ADAMS, Mass. — High school students at Berkshire Arts & Technology Charter Public School will perform "A Midsummer Night's Dream" at First Congregational Church on Friday, Dec. 4, and Saturday, Dec. 5, at 7 both nights.

The production is the culminating event in a 13-week class that is part of the school's visiting artist program.

For the first trimester of the school year, resident artist Alexia Trainor has offered a drama class to students exploring dramatic theory and technique, studying the text, and preparing students for their performance of the Shakespeare comedy.


Trainor has been a performer, director and producer of theater throughout the Berkshires for the past 15 years. She attended Berkshire Community College and Marymount Manhattan College, where she studied directing and acting. She is a founder and executive director of Main Street Stage in North Adams. She is also a founding member of The Royal Berkshire Improv Troupe and a resident clown for Nutshell Playhouse Children's Theatre.

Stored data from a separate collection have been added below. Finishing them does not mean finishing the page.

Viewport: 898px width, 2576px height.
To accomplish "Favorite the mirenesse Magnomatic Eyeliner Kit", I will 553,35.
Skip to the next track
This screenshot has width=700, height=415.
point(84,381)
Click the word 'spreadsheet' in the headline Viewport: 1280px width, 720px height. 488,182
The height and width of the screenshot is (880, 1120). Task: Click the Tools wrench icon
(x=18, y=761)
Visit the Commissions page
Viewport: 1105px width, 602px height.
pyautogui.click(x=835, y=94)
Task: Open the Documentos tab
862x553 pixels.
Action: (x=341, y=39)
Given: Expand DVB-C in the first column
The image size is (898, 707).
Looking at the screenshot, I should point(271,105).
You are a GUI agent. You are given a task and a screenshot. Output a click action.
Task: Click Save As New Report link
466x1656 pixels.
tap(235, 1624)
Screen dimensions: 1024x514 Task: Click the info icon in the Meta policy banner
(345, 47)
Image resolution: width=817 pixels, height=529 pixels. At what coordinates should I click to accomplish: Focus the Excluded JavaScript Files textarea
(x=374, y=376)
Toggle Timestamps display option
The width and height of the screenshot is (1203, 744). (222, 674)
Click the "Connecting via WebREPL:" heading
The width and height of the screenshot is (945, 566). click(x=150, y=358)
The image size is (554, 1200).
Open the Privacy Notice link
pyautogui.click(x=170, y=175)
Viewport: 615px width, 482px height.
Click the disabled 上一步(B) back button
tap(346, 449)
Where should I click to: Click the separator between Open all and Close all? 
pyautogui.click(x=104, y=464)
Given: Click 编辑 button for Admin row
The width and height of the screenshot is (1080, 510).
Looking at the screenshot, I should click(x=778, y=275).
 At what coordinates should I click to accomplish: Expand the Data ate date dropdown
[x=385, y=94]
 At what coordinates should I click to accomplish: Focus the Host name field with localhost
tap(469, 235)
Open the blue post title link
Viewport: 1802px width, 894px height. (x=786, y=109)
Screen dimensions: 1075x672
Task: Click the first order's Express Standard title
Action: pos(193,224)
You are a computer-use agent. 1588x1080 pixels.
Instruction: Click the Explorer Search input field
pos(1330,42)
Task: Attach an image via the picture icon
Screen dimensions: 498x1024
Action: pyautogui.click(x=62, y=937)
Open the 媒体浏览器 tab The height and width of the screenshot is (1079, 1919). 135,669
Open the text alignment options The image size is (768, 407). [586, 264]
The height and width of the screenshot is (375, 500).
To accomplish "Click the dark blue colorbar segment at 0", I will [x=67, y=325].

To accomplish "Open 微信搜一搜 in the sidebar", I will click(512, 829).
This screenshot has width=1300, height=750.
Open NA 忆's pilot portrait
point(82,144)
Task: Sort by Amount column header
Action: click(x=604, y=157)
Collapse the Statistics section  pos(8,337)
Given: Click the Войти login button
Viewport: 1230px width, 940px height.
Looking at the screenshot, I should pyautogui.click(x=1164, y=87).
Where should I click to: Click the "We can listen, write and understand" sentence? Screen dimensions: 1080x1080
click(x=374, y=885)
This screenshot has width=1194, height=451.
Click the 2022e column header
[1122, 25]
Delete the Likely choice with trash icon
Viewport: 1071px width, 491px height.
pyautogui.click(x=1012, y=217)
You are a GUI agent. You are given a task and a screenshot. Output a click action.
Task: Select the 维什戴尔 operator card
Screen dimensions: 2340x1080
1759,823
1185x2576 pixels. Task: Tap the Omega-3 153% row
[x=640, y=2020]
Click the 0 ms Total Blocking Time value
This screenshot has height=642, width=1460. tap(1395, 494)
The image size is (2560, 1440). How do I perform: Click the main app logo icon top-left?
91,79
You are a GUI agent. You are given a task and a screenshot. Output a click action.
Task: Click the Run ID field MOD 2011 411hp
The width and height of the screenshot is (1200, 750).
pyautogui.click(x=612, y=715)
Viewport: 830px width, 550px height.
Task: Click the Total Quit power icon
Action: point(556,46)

During each trimester, BArT students have the opportunity to work with professional artists who represent a range of artistic backgrounds and who work in a variety of media including drama, music, the visual arts, and digital media. BArT’s Artist Residency Program is funded through a grant from the National Endowment of the Arts.

The performances of "A Midsummer Night's Dream" are open to the public. Admission is $5 for students and children and $7 for adults.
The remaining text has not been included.